Write all of the entries out again exactly.
────────────────────
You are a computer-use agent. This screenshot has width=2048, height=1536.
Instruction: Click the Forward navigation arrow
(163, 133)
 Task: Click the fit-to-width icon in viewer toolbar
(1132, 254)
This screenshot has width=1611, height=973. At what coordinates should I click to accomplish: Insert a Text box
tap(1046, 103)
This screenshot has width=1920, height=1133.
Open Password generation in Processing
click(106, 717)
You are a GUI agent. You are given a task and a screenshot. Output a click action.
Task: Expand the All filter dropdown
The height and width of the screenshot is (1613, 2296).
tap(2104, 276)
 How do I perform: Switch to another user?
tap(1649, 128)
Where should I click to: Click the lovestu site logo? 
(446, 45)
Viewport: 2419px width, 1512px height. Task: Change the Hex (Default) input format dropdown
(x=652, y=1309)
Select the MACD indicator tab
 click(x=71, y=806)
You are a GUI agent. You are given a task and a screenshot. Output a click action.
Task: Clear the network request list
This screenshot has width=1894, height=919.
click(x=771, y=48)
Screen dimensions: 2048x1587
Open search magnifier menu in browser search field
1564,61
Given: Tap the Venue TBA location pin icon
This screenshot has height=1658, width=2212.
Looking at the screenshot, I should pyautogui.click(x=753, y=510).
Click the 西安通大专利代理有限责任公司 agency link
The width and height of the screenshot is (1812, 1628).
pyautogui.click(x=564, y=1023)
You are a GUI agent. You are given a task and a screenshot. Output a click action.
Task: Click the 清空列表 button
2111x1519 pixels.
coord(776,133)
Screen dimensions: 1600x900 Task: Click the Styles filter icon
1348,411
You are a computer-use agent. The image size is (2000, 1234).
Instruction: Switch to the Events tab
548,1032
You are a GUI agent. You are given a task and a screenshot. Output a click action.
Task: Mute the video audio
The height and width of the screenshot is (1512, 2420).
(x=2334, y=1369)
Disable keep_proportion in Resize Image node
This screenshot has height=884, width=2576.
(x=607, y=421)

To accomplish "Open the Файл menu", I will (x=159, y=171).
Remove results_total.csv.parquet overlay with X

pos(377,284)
────────────────────
▸ **Exercise solution**:
You are a computer-use agent. This screenshot has width=2048, height=1536.
Instruction: Click the Forward navigation arrow
(163, 133)
 Task: Click the fit-to-width icon in viewer toolbar
(1132, 254)
This screenshot has width=1611, height=973. At what coordinates should I click to accomplish: Insert a Text box
tap(1046, 103)
This screenshot has width=1920, height=1133.
Open Password generation in Processing
click(106, 717)
You are a GUI agent. You are given a task and a screenshot. Output a click action.
Task: Expand the All filter dropdown
The height and width of the screenshot is (1613, 2296).
tap(2104, 276)
 How do I perform: Switch to another user?
tap(1649, 128)
Where should I click to: Click the lovestu site logo? 
(446, 45)
Viewport: 2419px width, 1512px height. Task: Change the Hex (Default) input format dropdown
(x=652, y=1309)
Select the MACD indicator tab
 click(x=71, y=806)
You are a GUI agent. You are given a task and a screenshot. Output a click action.
Task: Clear the network request list
This screenshot has width=1894, height=919.
click(x=771, y=48)
Screen dimensions: 2048x1587
Open search magnifier menu in browser search field
1564,61
Given: Tap the Venue TBA location pin icon
This screenshot has height=1658, width=2212.
Looking at the screenshot, I should pyautogui.click(x=753, y=510).
Click the 西安通大专利代理有限责任公司 agency link
The width and height of the screenshot is (1812, 1628).
pyautogui.click(x=564, y=1023)
You are a GUI agent. You are given a task and a screenshot. Output a click action.
Task: Click the 清空列表 button
2111x1519 pixels.
coord(776,133)
Screen dimensions: 1600x900 Task: Click the Styles filter icon
1348,411
You are a computer-use agent. The image size is (2000, 1234).
Instruction: Switch to the Events tab
548,1032
You are a GUI agent. You are given a task and a screenshot. Output a click action.
Task: Mute the video audio
The height and width of the screenshot is (1512, 2420).
(x=2334, y=1369)
Disable keep_proportion in Resize Image node
This screenshot has height=884, width=2576.
(x=607, y=421)

To accomplish "Open the Файл menu", I will (x=159, y=171).
Remove results_total.csv.parquet overlay with X

pos(377,284)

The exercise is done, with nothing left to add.